» Exercise prompt: Locate every line in the entries below that contains the word "This" and copy each of those lines.

» Records provided:
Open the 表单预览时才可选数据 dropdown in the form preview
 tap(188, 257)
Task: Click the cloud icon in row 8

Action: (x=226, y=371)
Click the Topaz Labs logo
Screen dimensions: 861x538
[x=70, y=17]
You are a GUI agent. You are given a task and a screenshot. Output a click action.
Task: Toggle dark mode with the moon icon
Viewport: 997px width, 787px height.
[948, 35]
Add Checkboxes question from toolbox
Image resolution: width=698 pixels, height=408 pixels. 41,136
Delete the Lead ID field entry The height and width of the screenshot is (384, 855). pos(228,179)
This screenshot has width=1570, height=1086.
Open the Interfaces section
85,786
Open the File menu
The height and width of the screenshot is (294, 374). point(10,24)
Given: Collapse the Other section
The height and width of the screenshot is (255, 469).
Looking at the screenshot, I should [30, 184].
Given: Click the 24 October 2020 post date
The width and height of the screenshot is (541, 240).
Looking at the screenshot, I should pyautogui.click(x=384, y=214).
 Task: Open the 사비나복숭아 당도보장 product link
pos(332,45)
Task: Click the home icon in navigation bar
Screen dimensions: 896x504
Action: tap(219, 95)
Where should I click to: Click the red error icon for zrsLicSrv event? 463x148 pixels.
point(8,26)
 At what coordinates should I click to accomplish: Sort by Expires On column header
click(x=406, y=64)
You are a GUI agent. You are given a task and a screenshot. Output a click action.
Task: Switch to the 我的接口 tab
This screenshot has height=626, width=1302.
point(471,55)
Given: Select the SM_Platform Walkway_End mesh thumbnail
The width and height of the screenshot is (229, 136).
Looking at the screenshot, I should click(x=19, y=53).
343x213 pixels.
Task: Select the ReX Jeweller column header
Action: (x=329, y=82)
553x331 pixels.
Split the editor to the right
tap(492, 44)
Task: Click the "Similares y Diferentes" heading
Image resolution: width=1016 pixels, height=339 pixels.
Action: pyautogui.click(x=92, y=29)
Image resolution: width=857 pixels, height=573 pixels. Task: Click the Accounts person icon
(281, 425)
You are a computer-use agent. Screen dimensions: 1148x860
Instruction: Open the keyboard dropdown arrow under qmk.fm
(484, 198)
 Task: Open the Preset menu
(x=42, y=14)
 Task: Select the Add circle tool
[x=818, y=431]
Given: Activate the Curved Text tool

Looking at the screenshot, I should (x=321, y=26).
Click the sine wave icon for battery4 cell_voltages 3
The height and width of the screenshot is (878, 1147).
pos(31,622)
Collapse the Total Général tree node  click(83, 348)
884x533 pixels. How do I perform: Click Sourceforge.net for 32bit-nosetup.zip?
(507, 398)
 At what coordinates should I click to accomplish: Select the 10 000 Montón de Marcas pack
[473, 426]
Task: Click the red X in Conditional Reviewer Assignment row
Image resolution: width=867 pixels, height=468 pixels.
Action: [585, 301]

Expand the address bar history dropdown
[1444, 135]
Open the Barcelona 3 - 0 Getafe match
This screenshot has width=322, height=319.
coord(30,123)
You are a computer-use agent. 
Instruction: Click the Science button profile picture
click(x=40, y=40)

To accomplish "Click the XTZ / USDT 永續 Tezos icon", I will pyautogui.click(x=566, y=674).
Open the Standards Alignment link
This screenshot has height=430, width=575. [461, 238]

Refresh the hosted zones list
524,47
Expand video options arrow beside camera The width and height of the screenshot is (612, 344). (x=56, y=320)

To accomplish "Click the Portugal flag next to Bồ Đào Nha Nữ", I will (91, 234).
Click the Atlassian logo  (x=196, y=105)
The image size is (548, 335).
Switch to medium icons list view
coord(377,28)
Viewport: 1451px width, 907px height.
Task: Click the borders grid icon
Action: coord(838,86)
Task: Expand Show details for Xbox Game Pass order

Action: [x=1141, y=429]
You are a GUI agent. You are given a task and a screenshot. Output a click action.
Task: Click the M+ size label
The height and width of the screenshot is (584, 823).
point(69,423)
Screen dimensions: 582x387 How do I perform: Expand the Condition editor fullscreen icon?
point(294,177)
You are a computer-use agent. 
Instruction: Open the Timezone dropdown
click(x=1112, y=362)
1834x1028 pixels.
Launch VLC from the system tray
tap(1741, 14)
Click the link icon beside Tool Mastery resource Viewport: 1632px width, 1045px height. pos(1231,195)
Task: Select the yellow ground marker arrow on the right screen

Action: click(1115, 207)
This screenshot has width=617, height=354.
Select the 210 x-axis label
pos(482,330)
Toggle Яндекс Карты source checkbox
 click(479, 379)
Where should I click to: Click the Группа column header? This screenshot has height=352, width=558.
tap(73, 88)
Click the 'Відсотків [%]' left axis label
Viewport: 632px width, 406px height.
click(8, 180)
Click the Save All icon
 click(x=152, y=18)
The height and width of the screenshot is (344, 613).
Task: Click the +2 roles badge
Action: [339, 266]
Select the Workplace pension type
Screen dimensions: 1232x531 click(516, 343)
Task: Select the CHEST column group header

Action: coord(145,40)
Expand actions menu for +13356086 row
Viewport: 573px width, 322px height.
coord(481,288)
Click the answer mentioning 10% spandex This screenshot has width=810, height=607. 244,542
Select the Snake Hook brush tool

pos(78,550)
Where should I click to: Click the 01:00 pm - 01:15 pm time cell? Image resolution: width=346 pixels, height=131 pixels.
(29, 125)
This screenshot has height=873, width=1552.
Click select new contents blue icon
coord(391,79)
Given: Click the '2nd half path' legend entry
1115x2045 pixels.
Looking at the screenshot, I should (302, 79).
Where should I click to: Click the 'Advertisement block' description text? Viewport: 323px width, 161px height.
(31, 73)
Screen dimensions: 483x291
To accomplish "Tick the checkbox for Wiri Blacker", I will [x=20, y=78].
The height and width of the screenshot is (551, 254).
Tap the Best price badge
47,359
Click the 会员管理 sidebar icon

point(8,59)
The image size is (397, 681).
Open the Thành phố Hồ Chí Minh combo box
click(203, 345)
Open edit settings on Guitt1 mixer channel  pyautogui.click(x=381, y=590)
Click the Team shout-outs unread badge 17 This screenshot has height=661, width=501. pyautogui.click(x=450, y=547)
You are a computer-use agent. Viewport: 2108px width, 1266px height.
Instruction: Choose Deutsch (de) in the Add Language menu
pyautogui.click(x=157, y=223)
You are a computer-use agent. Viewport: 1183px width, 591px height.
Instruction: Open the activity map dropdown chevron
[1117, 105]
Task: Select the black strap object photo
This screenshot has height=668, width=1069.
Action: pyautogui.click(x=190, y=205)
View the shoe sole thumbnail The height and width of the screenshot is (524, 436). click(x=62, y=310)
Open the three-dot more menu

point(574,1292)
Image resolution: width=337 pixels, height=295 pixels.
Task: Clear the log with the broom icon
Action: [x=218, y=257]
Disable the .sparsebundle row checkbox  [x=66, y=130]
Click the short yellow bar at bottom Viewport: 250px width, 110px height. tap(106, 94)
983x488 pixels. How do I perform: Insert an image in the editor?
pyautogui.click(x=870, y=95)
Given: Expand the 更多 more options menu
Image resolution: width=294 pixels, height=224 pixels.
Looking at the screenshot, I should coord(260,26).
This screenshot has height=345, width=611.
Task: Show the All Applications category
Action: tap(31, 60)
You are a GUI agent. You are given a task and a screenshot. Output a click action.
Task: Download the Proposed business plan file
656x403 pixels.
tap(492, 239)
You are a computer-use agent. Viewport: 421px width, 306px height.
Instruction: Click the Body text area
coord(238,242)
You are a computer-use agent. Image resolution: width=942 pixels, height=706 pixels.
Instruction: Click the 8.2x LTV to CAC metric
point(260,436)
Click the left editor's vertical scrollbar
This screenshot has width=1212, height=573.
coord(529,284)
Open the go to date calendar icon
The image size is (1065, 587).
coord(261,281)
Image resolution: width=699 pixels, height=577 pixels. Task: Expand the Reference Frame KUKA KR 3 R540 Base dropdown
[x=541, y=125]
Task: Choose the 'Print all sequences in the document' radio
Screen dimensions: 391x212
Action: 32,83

» Result:
This screenshot has width=1570, height=1086.
This screenshot has height=626, width=1302.
This screenshot has width=322, height=319.
This screenshot has height=430, width=575. [461, 238]
This screenshot has width=617, height=354.
Where should I click to: Click the Группа column header? This screenshot has height=352, width=558.
Click the answer mentioning 10% spandex This screenshot has width=810, height=607. 244,542
This screenshot has height=873, width=1552.
Click the Team shout-outs unread badge 17 This screenshot has height=661, width=501. pyautogui.click(x=450, y=547)
This screenshot has height=668, width=1069.
This screenshot has height=345, width=611.
This screenshot has width=1212, height=573.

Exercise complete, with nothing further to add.